Abstract

The World Health Organization (WHO) classified antibiotics into three categories in 2017 - Access, Watch and Reserve (AWaRe) - intending to reduce the consumption of Watch and Reserve antibiotics while increasing the use of Access antibiotics. Antibiotic consumption by AWaRe in South Africa is undetermined because of data and research scarcity. The aim of this study was to quantify, describe and track antibiotic consumption between 2014 and 2018 in the public sector of the Limpopo province, South Africa, using the WHO's AWaRe classification for 2021. Antibiotic consumption was quantified from pharmaceutical sales data for 2014-2018 by defined daily dose (DDD) per 1000 inhabitants per day (DID) and described according to the AWaRe classification. The change in antibiotic consumption was measured by compound annual growth rate (CAGR), Access-to-Watch index (AW-I), 75% drug utilisation index (DU75%) and amoxicillin index (AI).

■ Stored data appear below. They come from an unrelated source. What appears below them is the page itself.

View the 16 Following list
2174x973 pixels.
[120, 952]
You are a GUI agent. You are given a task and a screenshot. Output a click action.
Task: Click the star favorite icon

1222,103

The absolute consumption of Access antibiotics decreased by a 4.0% CAGR from 3.7 DID in 2014 to 3.0 DID in 2018, with relative consumption remaining above 80.0%. Relative consumption of Watch antibiotics increased by 15.8% CAGR from 7.8% in 2014 to 19.7% by 2018. The AW-I decreased from 10.4 in 2015 to 4.1 in 2018. The AI increased from 17.8% in 2015 to 42.0% in 2018. Parenteral formulations' DU75% comprised one Watch (ceftriaxone) and two Access (metronidazole and benzylpenicillin) antibiotics. In Limpopo province's public sector, the consumption of Watch antibiotics increased, while Access antibiotics consumption decreased, as reflected by both relative consumption and the decrease in the AW-I. The determinants of the Watch antibiotics increase require research attention. Our study addressed the paucity of surveillance and research data on antibiotic consumption in the Limpopo province, South Africa, according to the WHO AWaRe classification.